[Provided text]

◆ ◆ ◆ ◆ ◆

# If You Like Hatiensis Click Here.



## TheFishGuy (Apr 21, 2005)

I aquired a group of about 30 of these this past Feb. They were about 3/4". I sold many of them but kept about 10 for myself.



















From that group of ten I sold atleast one obvious pair and the largest male leaving me 7. From that seven two pairs formed and killed all but one female who I rescued and threw in another tank.

Each pair then got it's own custom 70 gallon. One pair has spawned atleast three times that I know of, this last attemp is the farthest along they have ever gotten. Free swimming fry!

The male from the other pair killed the female... So now I'm left with a pair, an odd male and an odd female. They will stay in different tanks for a while...

Dynamics in the breeding pair are funny, the female obviously wears the pants in the family, but he is unmarked, in perfect condition really.

Here's a slide show:


This picture is great. Click to make it larger!









Comments, questions and anything else goes in this thread! LOL Just thought I'd make my own thread instead of hijacking another...


----------



## duds (Apr 16, 2010)

What a great fish! Congrats on the spawns!

◆ ◆ ◆ ◆ ◆

[Provided data]
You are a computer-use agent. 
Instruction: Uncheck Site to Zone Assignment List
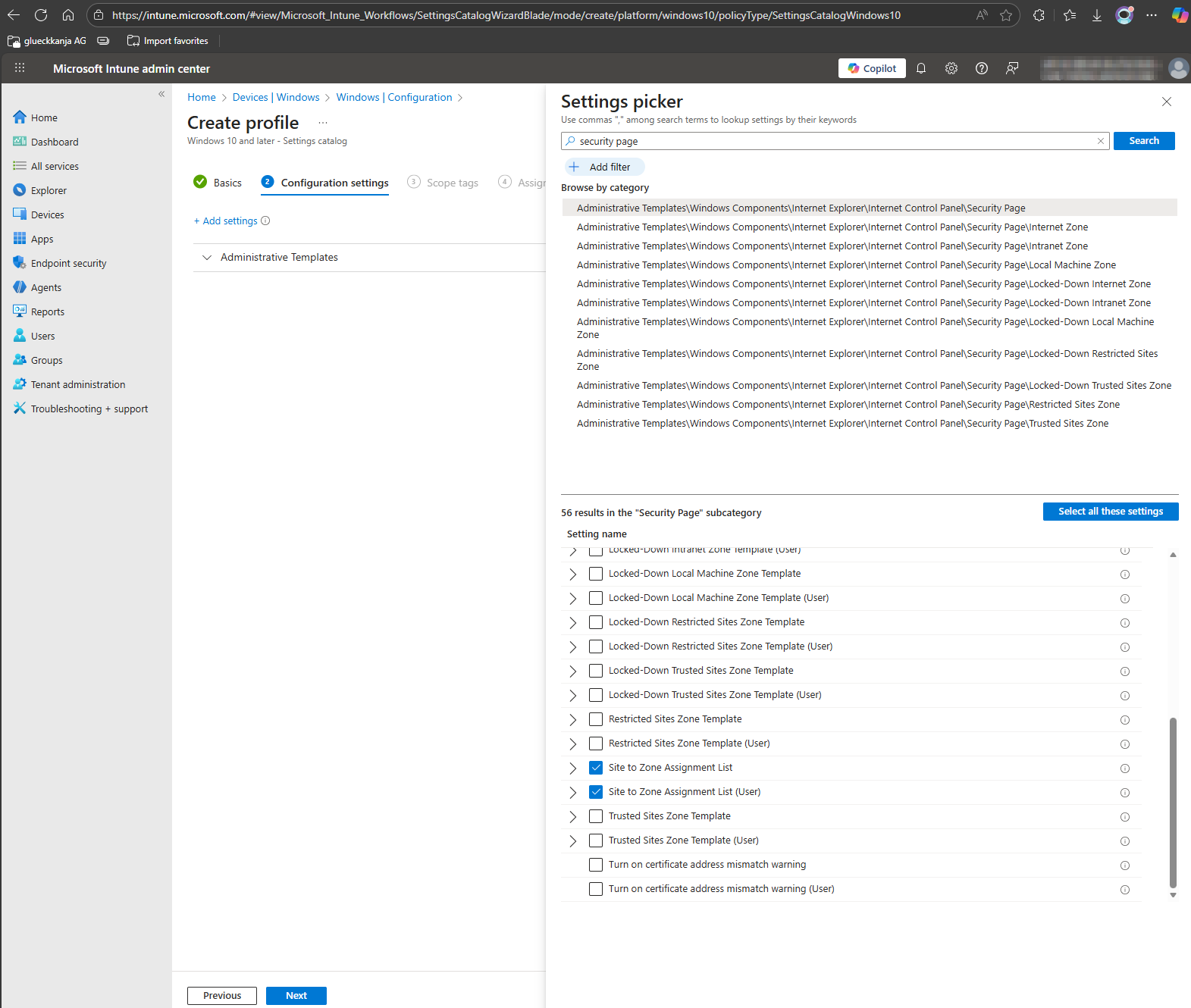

◆ ◆ ◆ ◆ ◆

[Exercise tasks]
A – In the hatiensis thread, how many fish did the original poster keep from the first group?
B – Transcribe the hatiensis thread from "From that group" to "in another tank.", word for word.
C – Based on the hatiensis thread, answer yes or no to each statement and quote the words that decide it. (i) Each pair was given its own 70-gallon tank. (ii) The male in the breeding pair shows a lot of damage. (iii) In the other pair, the male killed the female.
The listing plays no part in what you do here.

[The answers]
A – About 10.

B –
From that group of ten I sold atleast one obvious pair and the largest male leaving me 7. From that seven two pairs formed and killed all but one female who I rescued and threw in another tank.

C –
(i) Yes: "Each pair then got it's own custom 70 gallon."
(ii) No: "he is unmarked, in perfect condition really."
(iii) Yes: "The male from the other pair killed the female"